** START OF Dataset **

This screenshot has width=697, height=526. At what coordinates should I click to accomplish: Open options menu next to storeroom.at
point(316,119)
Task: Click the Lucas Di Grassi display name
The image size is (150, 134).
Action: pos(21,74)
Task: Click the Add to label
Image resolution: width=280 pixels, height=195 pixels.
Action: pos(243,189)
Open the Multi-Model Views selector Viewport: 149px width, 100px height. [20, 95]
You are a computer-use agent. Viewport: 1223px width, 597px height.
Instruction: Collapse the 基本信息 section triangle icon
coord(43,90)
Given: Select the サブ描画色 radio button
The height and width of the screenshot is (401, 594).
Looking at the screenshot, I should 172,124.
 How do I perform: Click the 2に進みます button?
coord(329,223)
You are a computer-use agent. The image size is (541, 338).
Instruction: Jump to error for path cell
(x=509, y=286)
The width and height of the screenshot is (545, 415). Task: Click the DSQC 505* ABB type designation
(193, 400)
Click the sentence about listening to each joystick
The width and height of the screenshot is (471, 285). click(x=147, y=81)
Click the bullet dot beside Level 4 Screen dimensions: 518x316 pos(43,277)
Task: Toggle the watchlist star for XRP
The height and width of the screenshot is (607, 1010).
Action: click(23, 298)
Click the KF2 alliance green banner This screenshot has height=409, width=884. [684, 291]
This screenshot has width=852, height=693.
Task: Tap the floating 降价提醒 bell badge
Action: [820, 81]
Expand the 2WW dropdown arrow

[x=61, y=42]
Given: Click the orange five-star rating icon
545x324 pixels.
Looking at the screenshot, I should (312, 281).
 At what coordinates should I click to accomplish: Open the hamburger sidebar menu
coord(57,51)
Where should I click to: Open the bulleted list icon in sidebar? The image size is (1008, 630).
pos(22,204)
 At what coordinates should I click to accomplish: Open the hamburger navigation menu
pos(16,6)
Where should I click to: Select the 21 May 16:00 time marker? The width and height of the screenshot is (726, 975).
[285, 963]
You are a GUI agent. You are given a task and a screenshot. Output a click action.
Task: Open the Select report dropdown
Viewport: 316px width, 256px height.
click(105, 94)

** END OF Dataset **

● Exercise
Write out all of the lines above exactly as they appear.

● Task answer
This screenshot has width=697, height=526. At what coordinates should I click to accomplish: Open options menu next to storeroom.at
point(316,119)
Task: Click the Lucas Di Grassi display name
The image size is (150, 134).
Action: pos(21,74)
Task: Click the Add to label
Image resolution: width=280 pixels, height=195 pixels.
Action: pos(243,189)
Open the Multi-Model Views selector Viewport: 149px width, 100px height. [20, 95]
You are a computer-use agent. Viewport: 1223px width, 597px height.
Instruction: Collapse the 基本信息 section triangle icon
coord(43,90)
Given: Select the サブ描画色 radio button
The height and width of the screenshot is (401, 594).
Looking at the screenshot, I should 172,124.
 How do I perform: Click the 2に進みます button?
coord(329,223)
You are a computer-use agent. The image size is (541, 338).
Instruction: Jump to error for path cell
(x=509, y=286)
The width and height of the screenshot is (545, 415). Task: Click the DSQC 505* ABB type designation
(193, 400)
Click the sentence about listening to each joystick
The width and height of the screenshot is (471, 285). click(x=147, y=81)
Click the bullet dot beside Level 4 Screen dimensions: 518x316 pos(43,277)
Task: Toggle the watchlist star for XRP
The height and width of the screenshot is (607, 1010).
Action: click(23, 298)
Click the KF2 alliance green banner This screenshot has height=409, width=884. [684, 291]
This screenshot has width=852, height=693.
Task: Tap the floating 降价提醒 bell badge
Action: [820, 81]
Expand the 2WW dropdown arrow

[x=61, y=42]
Given: Click the orange five-star rating icon
545x324 pixels.
Looking at the screenshot, I should (312, 281).
 At what coordinates should I click to accomplish: Open the hamburger sidebar menu
coord(57,51)
Where should I click to: Open the bulleted list icon in sidebar? The image size is (1008, 630).
pos(22,204)
 At what coordinates should I click to accomplish: Open the hamburger navigation menu
pos(16,6)
Where should I click to: Select the 21 May 16:00 time marker? The width and height of the screenshot is (726, 975).
[285, 963]
You are a GUI agent. You are given a task and a screenshot. Output a click action.
Task: Open the Select report dropdown
Viewport: 316px width, 256px height.
click(105, 94)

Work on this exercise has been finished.